The circulation to the retina enters the eye through the central retinal artery.  When a patient develops a sudden occlusion of the central retinal artery, the vision suddenly and severely declines.  Research has shown that retinal cells become irreversibly damaged after the vessel is occluded for more then 45 minutes.

 

Patients with a central retinal artery occlusion can usually only see shapes and movevment.  Over time, 5% to 10% of patients recover some useful vision.  The majority of patients recover some side vision, but do not regain central vision.

central retinal artery occlusion

Most central retinal artery occlusions are embolic.  A cholesterol, calcium, or platelet emboli breaks free from the carotid artery or from the heart and travels to the eye where it blocks the artery. A central retinal artery occlusion is considered a stroke.

 

In an elderly patient, giant cell arteritis can cause a central retinal artery occlusion through inflammation of the artery.  In patients who have malaise, headache, and jaw pain, it may be appropriate to order special testing looking for possible giant cell arteritis.

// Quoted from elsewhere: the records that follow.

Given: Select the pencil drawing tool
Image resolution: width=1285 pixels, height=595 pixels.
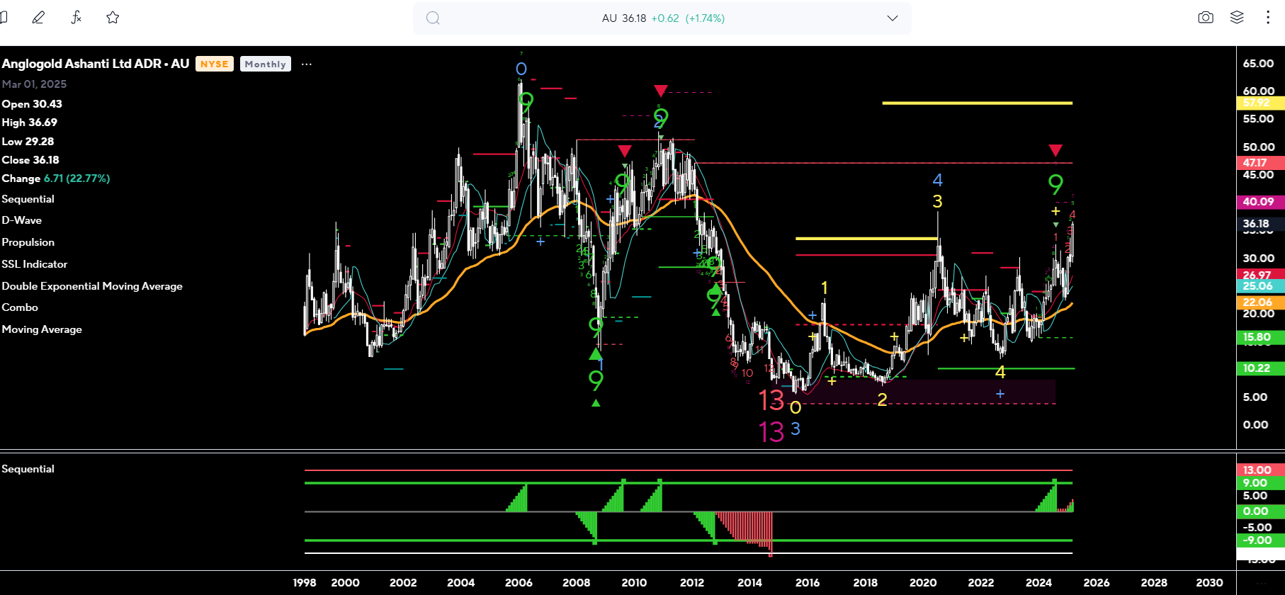Looking at the screenshot, I should [x=38, y=18].
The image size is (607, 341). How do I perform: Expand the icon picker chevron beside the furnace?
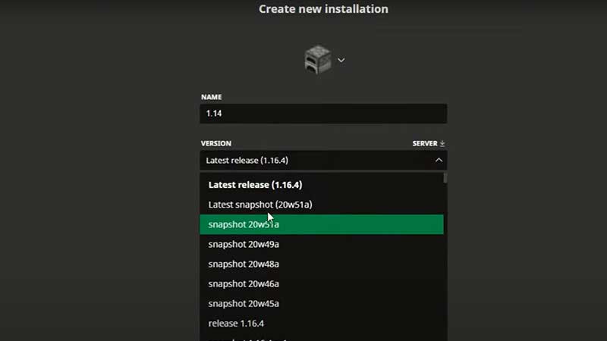(x=341, y=60)
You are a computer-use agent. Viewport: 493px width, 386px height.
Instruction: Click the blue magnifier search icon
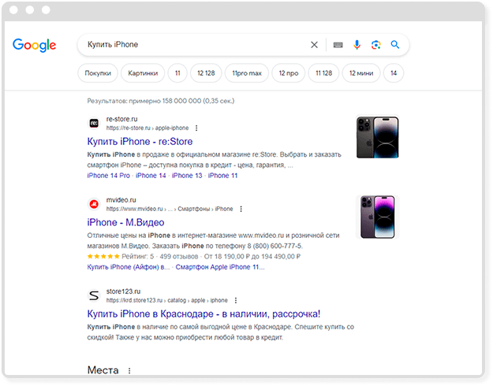[x=395, y=45]
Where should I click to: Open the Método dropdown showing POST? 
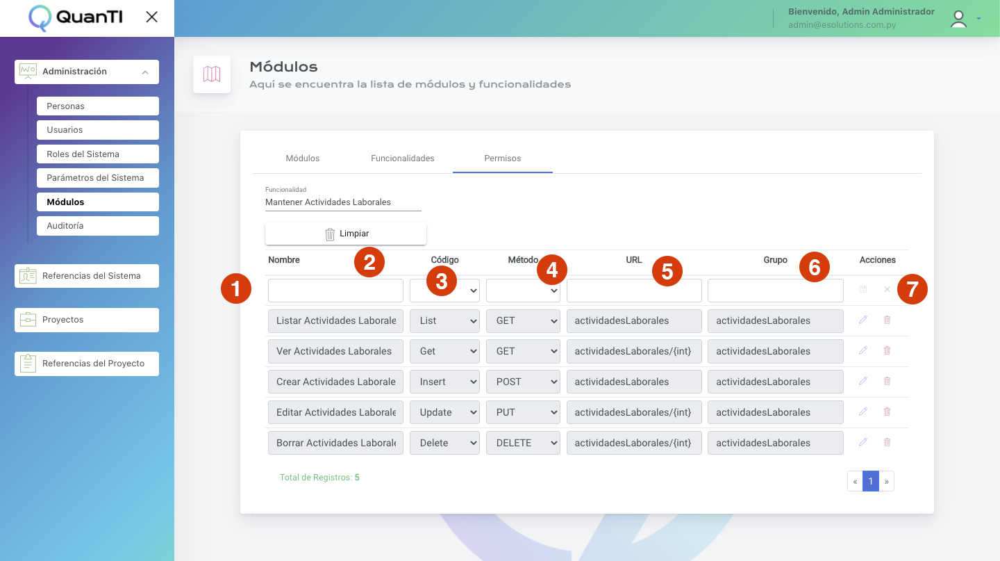[x=522, y=382]
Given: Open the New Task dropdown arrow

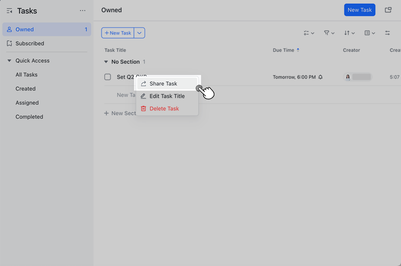Looking at the screenshot, I should pyautogui.click(x=139, y=33).
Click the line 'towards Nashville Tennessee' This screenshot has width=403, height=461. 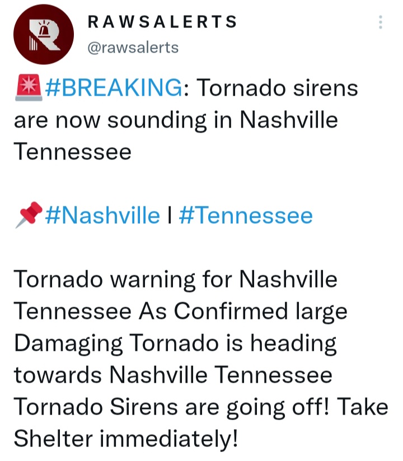173,375
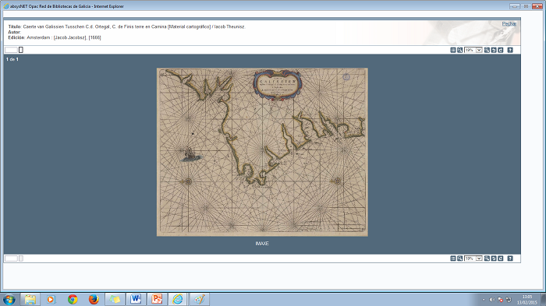Click the Galicia nautical chart image
Screen dimensions: 546x306
pos(262,152)
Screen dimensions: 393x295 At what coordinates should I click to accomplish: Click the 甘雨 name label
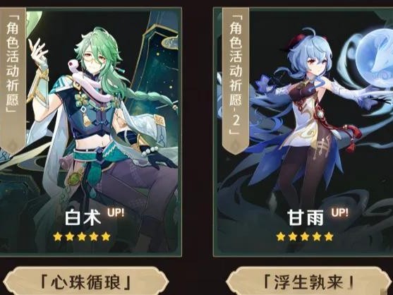click(x=306, y=217)
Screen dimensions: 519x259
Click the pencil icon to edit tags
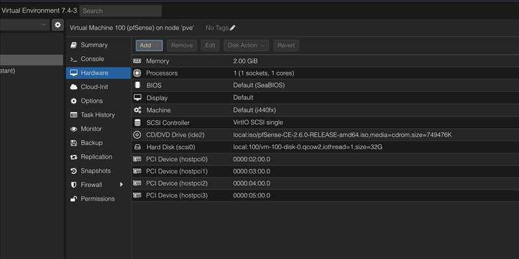tap(233, 28)
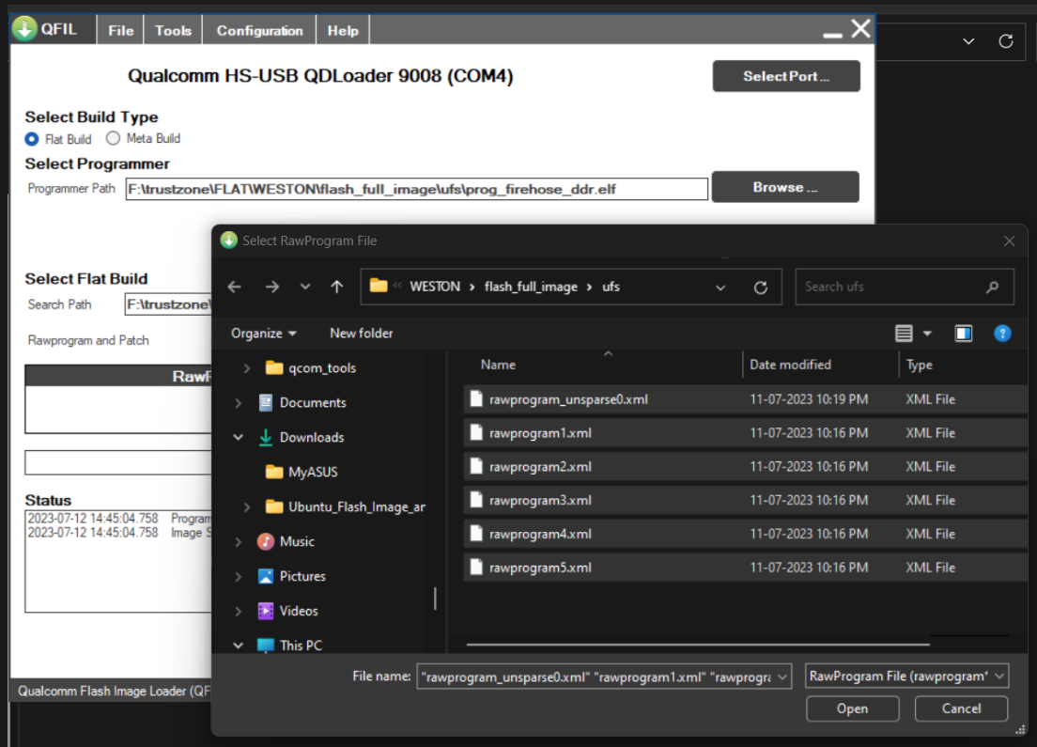The width and height of the screenshot is (1037, 747).
Task: Expand the qcom_tools folder node
Action: pos(247,368)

The eye can be evaluated with special testing.  Usually fundus photograph (see right panel) and fluorescein angiography (see below).  Normally the retinal vessels completely fill (turn white) within four seconds of the fluorescein dye entering the eye.  In the below animation the retinal vessels take over 2 minutes to fill with dye.  The white background which occurs in the first 20 seconds is from fluorescein dye filling the choroidal vessels which are behind the retina.

 

Central Retinal Artery Occlusion Animation

 

Systemic evaluation for stoke risk is important looking for possible sources for an embolism.  Usually carotid and cardiac ultrasound are obtained.  Sometimes other testing is necessary.

There is not accepted effective treatment for central retinal artery occlusion.  If a patient presents the sam day as the occlusion, some doctors will perform an anterior chamber paracentesis, removing a small amount of fluid from the eye, to lower the intraocular pressure with the hopes of reperfusing the artery.